Today, digital transcription is the standard for projects interested in text comparison and analysis, whether their outputs are released in print or digitally. Although the study of paleography requires reading handwritten materials and identifying scripts and scribes, paleographers increasingly find themselves working within digital environments that need their own subset of specialized knowledge. In adapting Textual Communities to the paleography classroom, we continue this tradition. At the same time, the more complex needs of a digital environment — which require coding consistency and controlled markup — necessitated that we also teach our students some basic information about computer markup and encoding systems, with particular emphasis on TEI-XML as the standard used for digital projects. These classes were led by Daniel Paul O’Donnell, a former Chair of the TEI consortium. Beyond this basic computational instruction, a series of additional decisions were required in order to implement Textual Communities — which was not designed as a pedagogical tool — into the classroom.
For this particular class, for example, the transcriptions did not need to be further processed or published, and their long-term preservation was not required (indeed privacy regulations at the University require records of student work to be destroyed at set deadlines after the end of a class unless additional permissions have been granted). We thought, therefore, that Textual Communities Sandbox offered an appropriate environment for the students’ work (indeed, this is the version we recommend for anyone testing the software or working on short-term mini-projects). This has most of the same functionalities as the production version: There are no limitations on creating communities by any interested parties, but it does not provide archiving and publication facilities. Although it would have been possible to use the production version with the same effect, we chose to create the course within the experimental space. After all, the primary purpose of its use was beyond the regular implementations of Textual Communities but still required a centralized system that would keep track of work being done and completed by students, as well as of the hours worked and every change implemented in the texts. Because of its versioning capabilities, Textual Communities allowed us to track in real-time the work being done by the students, either in the classroom or outside of it. As of March 2025, the sandbox environment referenced in this study has been retired. All functionality described in this article is now available through the platform formerly known as the Textual Communities Production version. The primary site is is https://textualcommunities.com; the address https://textualcommunities.org now redirects to this site

Class structure

Lessons were structured in three-hour blocks with a short break. The first part of each lesson was dedicated to the history of a particular script, its characteristic features, and the changes in writing technologies during that period. The course began with Old English manuscripts but also included Latin, Old French, Old and Middle English texts. To accommodate each script, we discussed the evolution and use of specific characters in each period, as well as contemporary abbreviations and their meanings. Generally, each lecture concluded by showing particularities present in sample pages which students would then transcribe, including ambiguous signs and extra-textual features (e.g. damage to the manuscript, scribal corrections, etc.) that might cause difficulty.

━━━━━━━━

■ What you need to do
- A) Write out the paleography course passage word for word, from "Lessons were structured" to "might cause difficulty.".
- B) Using the paleography course passage, mark each statement yes or no and quote the words that decide it: (i) The Sandbox version of Textual Communities provides archiving and publication facilities. (ii) Lessons were arranged in three-hour blocks that included a short break. (iii) Textual Communities was built as a pedagogical tool.
- C) Proceed with the paleography course passage, picking up after its final sentence.

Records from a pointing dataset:
━━━━━━━━

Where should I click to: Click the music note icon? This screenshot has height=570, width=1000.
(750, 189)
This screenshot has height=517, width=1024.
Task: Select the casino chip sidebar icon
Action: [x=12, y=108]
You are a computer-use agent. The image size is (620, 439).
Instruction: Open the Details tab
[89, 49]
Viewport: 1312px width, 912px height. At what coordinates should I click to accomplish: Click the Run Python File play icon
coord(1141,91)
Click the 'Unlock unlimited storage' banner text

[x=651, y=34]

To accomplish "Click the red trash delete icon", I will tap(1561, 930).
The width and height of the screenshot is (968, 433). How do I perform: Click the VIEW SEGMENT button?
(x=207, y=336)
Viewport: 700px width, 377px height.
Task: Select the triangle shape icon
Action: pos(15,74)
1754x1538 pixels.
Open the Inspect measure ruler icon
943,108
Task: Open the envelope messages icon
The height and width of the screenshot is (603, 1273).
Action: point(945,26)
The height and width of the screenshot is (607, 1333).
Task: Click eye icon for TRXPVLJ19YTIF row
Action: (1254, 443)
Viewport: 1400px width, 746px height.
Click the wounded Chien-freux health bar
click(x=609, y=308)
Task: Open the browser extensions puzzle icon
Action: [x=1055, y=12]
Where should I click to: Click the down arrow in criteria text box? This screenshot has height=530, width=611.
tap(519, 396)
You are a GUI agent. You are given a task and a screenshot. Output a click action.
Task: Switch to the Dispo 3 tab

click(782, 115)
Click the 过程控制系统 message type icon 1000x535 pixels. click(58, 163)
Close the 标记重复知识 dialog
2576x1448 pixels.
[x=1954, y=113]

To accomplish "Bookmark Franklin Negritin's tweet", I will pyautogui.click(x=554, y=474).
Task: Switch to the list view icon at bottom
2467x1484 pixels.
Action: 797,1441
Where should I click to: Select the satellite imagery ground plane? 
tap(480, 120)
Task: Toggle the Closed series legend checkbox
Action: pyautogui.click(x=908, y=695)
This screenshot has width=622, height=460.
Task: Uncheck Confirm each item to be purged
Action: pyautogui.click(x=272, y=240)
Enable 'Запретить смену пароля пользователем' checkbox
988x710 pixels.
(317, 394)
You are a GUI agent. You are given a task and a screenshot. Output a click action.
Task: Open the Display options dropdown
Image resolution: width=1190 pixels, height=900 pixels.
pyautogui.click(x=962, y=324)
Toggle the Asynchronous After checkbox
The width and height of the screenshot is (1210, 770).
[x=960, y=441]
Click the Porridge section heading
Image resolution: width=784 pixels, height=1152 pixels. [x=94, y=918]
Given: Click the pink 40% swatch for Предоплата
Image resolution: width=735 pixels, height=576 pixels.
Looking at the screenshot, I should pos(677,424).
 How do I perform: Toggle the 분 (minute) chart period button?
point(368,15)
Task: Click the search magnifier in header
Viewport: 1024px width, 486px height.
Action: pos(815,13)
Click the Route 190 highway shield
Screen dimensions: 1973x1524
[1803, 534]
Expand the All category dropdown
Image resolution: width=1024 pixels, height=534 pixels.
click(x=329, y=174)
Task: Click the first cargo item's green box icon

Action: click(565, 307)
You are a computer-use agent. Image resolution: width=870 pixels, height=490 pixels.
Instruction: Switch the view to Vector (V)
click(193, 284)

━━━━━━━━

■ Results of the tasks
- A)
Lessons were structured in three-hour blocks with a short break. The first part of each lesson was dedicated to the history of a particular script, its characteristic features, and the changes in writing technologies during that period. The course began with Old English manuscripts but also included Latin, Old French, Old and Middle English texts. To accommodate each script, we discussed the evolution and use of specific characters in each period, as well as contemporary abbreviations and their meanings. Generally, each lecture concluded by showing particularities present in sample pages which students would then transcribe, including ambiguous signs and extra-textual features (e.g. damage to the manuscript, scribal corrections, etc.) that might cause difficulty.

- B)
(i) No: "but it does not provide archiving and publication facilities"
(ii) Yes: "Lessons were structured in three-hour blocks with a short break."
(iii) No: "which was not designed as a pedagogical tool"

- C)
The rest of the class was dedicated to practical transcription, during which time each student worked on their individual transcriptions. The setup of Textual Communities focuses on understanding the text as an instance of a work preserved in individual folia within a manuscript (Work/Manuscript/Folio; see Figure 1), but this is not practical when one expects students to work mostly independently of each other.
Textual Communities screen capture showing the
                                                ontological structure
Figure 1. 
Textual Communities screen capture showing the ontological structure “work/manuscript/folio.”
In production environments, the point of collaboration within Textual Communities is that different participants work on different manuscript passages or, if they work on the same, that they work on different parts of the workflow (e.g., transcribing, checking, etc.; see Figure 2). It is also assumed, in most cases, that contributors will use their technology (i.e., computers, operating systems, etc.), albeit with minimal technological requirements. In a classroom environment, however, neither of these assumptions is true. First, the students are all learning the same skills from the same manuscripts, meaning that the community works in parallel rather than serial in a production environment. Second, accommodation and equity concerns necessitate that the system be adapted to allow students to use their own technology or utilize university-provided equipment.
Illustration of the different workflows for
                                                production (where multiple people work on different
                                                parts of a document) and classroom (where each
                                                student transcribes and is evaluated on the same
                                                parts of the same document).
Figure 2. 
Illustration of the different workflows for production (where multiple people work on different parts of a document) and classroom (where each student transcribes and is evaluated on the same parts of the same document).
Our classes were scheduled in a lab equipped with Apple computers to ensure that students had access to sufficient computer power, regardless of their personal means. But in many cases (indeed most) students preferred to work on their laptops or tablets — in some cases, using special adaptations required for various accommodations. Before the beginning of the semester, we registered individual students with Textual Communities and added them to a community called “Paleography2023.” This allowed us to upload manuscript images from various sources and place them in separate folders, each corresponding to a particular student. The images were selected to correspond with the topics and chronology being followed in class (a list of the texts used for our lessons can be found in [Bordalejo 2024]). Instead of separating the pages according to manuscripts as would have been done in a production environment, we created individual folders for each student and populated them with images of the different manuscript pages assigned to the class (see Figures 3 and 4, and cf. Figures 1 and 2).
Textual Communities screen capture showing the modified structure,
Figure 3.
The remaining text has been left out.